Stored data entries
- Opening Delimiter -
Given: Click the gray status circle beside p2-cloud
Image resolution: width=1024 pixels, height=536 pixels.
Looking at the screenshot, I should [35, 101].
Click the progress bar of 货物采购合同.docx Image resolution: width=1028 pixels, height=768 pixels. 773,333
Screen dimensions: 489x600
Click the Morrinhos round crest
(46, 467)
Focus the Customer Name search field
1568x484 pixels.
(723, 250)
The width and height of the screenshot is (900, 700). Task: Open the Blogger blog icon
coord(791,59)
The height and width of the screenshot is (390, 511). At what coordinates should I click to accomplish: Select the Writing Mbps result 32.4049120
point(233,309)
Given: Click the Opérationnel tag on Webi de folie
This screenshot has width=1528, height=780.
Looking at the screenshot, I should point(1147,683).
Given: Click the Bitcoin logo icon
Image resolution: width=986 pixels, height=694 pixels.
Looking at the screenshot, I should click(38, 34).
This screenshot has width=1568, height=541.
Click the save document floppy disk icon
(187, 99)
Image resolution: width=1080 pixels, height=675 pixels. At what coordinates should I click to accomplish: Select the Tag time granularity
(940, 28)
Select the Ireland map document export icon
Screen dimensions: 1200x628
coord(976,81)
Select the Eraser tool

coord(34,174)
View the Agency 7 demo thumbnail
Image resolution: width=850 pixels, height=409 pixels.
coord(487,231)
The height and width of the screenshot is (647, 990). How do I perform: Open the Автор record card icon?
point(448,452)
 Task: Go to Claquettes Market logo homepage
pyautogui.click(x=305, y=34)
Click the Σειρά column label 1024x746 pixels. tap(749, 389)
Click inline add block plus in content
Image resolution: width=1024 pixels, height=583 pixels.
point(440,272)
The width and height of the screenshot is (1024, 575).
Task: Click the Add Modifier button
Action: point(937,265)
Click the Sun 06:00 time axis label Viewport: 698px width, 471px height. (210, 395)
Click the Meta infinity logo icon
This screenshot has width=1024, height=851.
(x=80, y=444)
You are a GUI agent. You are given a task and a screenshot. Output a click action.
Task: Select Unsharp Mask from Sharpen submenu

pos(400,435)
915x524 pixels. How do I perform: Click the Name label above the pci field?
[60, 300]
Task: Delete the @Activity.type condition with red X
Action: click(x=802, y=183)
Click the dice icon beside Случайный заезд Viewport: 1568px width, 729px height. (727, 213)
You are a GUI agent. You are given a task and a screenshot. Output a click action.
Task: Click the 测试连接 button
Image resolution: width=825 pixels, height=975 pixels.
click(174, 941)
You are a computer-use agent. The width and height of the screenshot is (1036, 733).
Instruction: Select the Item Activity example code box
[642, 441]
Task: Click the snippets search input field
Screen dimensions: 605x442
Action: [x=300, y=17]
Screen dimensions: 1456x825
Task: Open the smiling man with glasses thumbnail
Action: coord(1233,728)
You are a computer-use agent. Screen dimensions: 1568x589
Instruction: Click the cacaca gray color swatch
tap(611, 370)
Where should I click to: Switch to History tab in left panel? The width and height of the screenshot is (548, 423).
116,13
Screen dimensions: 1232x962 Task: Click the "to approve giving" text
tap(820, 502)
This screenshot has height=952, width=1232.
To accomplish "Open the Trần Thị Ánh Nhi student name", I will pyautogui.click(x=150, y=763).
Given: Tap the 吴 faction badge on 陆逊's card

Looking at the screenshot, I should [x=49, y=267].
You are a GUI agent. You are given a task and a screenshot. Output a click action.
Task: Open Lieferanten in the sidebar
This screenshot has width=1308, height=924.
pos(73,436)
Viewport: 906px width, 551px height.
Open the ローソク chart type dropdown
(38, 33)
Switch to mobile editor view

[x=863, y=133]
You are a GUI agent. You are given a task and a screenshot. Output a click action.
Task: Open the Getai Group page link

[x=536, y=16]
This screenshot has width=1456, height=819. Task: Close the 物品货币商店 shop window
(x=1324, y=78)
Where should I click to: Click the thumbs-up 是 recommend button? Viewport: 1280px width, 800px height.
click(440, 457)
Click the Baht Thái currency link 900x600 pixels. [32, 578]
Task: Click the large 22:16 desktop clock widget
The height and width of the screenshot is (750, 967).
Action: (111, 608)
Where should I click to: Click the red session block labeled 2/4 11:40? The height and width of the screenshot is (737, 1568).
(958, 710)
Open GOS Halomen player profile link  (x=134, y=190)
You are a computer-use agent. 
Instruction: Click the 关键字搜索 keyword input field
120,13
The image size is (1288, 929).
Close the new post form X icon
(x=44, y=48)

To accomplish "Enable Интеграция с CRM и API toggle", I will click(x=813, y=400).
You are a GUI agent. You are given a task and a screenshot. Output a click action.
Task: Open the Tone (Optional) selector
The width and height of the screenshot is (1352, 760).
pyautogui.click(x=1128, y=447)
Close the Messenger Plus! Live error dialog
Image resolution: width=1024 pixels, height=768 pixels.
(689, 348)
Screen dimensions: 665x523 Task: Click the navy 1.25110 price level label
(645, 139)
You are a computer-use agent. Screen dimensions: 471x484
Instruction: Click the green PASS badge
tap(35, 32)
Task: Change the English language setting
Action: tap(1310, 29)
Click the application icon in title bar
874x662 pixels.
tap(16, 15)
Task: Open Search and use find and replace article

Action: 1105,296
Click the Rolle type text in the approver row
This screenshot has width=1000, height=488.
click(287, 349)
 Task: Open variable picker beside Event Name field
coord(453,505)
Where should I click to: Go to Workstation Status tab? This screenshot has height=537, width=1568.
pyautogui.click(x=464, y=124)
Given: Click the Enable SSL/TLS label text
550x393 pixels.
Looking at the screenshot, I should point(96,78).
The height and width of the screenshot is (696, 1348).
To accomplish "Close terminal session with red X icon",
- Closing Delimiter -
Repeat the records above exactly, from the first line to the last.

Given: Click the gray status circle beside p2-cloud
Image resolution: width=1024 pixels, height=536 pixels.
Looking at the screenshot, I should [35, 101].
Click the progress bar of 货物采购合同.docx Image resolution: width=1028 pixels, height=768 pixels. 773,333
Screen dimensions: 489x600
Click the Morrinhos round crest
(46, 467)
Focus the Customer Name search field
1568x484 pixels.
(723, 250)
The width and height of the screenshot is (900, 700). Task: Open the Blogger blog icon
coord(791,59)
The height and width of the screenshot is (390, 511). At what coordinates should I click to accomplish: Select the Writing Mbps result 32.4049120
point(233,309)
Given: Click the Opérationnel tag on Webi de folie
This screenshot has width=1528, height=780.
Looking at the screenshot, I should point(1147,683).
Given: Click the Bitcoin logo icon
Image resolution: width=986 pixels, height=694 pixels.
Looking at the screenshot, I should click(38, 34).
This screenshot has width=1568, height=541.
Click the save document floppy disk icon
(187, 99)
Image resolution: width=1080 pixels, height=675 pixels. At what coordinates should I click to accomplish: Select the Tag time granularity
(940, 28)
Select the Ireland map document export icon
Screen dimensions: 1200x628
coord(976,81)
Select the Eraser tool

coord(34,174)
View the Agency 7 demo thumbnail
Image resolution: width=850 pixels, height=409 pixels.
coord(487,231)
The height and width of the screenshot is (647, 990). How do I perform: Open the Автор record card icon?
point(448,452)
 Task: Go to Claquettes Market logo homepage
pyautogui.click(x=305, y=34)
Click the Σειρά column label 1024x746 pixels. tap(749, 389)
Click inline add block plus in content
Image resolution: width=1024 pixels, height=583 pixels.
point(440,272)
The width and height of the screenshot is (1024, 575).
Task: Click the Add Modifier button
Action: point(937,265)
Click the Sun 06:00 time axis label Viewport: 698px width, 471px height. (210, 395)
Click the Meta infinity logo icon
This screenshot has width=1024, height=851.
(x=80, y=444)
You are a GUI agent. You are given a task and a screenshot. Output a click action.
Task: Select Unsharp Mask from Sharpen submenu

pos(400,435)
915x524 pixels. How do I perform: Click the Name label above the pci field?
[60, 300]
Task: Delete the @Activity.type condition with red X
Action: click(x=802, y=183)
Click the dice icon beside Случайный заезд Viewport: 1568px width, 729px height. (727, 213)
You are a GUI agent. You are given a task and a screenshot. Output a click action.
Task: Click the 测试连接 button
Image resolution: width=825 pixels, height=975 pixels.
click(174, 941)
You are a computer-use agent. The width and height of the screenshot is (1036, 733).
Instruction: Select the Item Activity example code box
[642, 441]
Task: Click the snippets search input field
Screen dimensions: 605x442
Action: [x=300, y=17]
Screen dimensions: 1456x825
Task: Open the smiling man with glasses thumbnail
Action: coord(1233,728)
You are a computer-use agent. Screen dimensions: 1568x589
Instruction: Click the cacaca gray color swatch
tap(611, 370)
Where should I click to: Switch to History tab in left panel? The width and height of the screenshot is (548, 423).
116,13
Screen dimensions: 1232x962 Task: Click the "to approve giving" text
tap(820, 502)
This screenshot has height=952, width=1232.
To accomplish "Open the Trần Thị Ánh Nhi student name", I will pyautogui.click(x=150, y=763).
Given: Tap the 吴 faction badge on 陆逊's card

Looking at the screenshot, I should [x=49, y=267].
You are a GUI agent. You are given a task and a screenshot. Output a click action.
Task: Open Lieferanten in the sidebar
This screenshot has width=1308, height=924.
pos(73,436)
Viewport: 906px width, 551px height.
Open the ローソク chart type dropdown
(38, 33)
Switch to mobile editor view

[x=863, y=133]
You are a GUI agent. You are given a task and a screenshot. Output a click action.
Task: Open the Getai Group page link

[x=536, y=16]
This screenshot has width=1456, height=819. Task: Close the 物品货币商店 shop window
(x=1324, y=78)
Where should I click to: Click the thumbs-up 是 recommend button? Viewport: 1280px width, 800px height.
click(440, 457)
Click the Baht Thái currency link 900x600 pixels. [32, 578]
Task: Click the large 22:16 desktop clock widget
The height and width of the screenshot is (750, 967).
Action: (111, 608)
Where should I click to: Click the red session block labeled 2/4 11:40? The height and width of the screenshot is (737, 1568).
(958, 710)
Open GOS Halomen player profile link  (x=134, y=190)
You are a computer-use agent. 
Instruction: Click the 关键字搜索 keyword input field
120,13
The image size is (1288, 929).
Close the new post form X icon
(x=44, y=48)

To accomplish "Enable Интеграция с CRM и API toggle", I will click(x=813, y=400).
You are a GUI agent. You are given a task and a screenshot. Output a click action.
Task: Open the Tone (Optional) selector
The width and height of the screenshot is (1352, 760).
pyautogui.click(x=1128, y=447)
Close the Messenger Plus! Live error dialog
Image resolution: width=1024 pixels, height=768 pixels.
(689, 348)
Screen dimensions: 665x523 Task: Click the navy 1.25110 price level label
(645, 139)
You are a computer-use agent. Screen dimensions: 471x484
Instruction: Click the green PASS badge
tap(35, 32)
Task: Change the English language setting
Action: tap(1310, 29)
Click the application icon in title bar
874x662 pixels.
tap(16, 15)
Task: Open Search and use find and replace article

Action: 1105,296
Click the Rolle type text in the approver row
This screenshot has width=1000, height=488.
click(287, 349)
 Task: Open variable picker beside Event Name field
coord(453,505)
Where should I click to: Go to Workstation Status tab? This screenshot has height=537, width=1568.
pyautogui.click(x=464, y=124)
Given: Click the Enable SSL/TLS label text
550x393 pixels.
Looking at the screenshot, I should point(96,78).
The height and width of the screenshot is (696, 1348).
To accomplish "Close terminal session with red X icon",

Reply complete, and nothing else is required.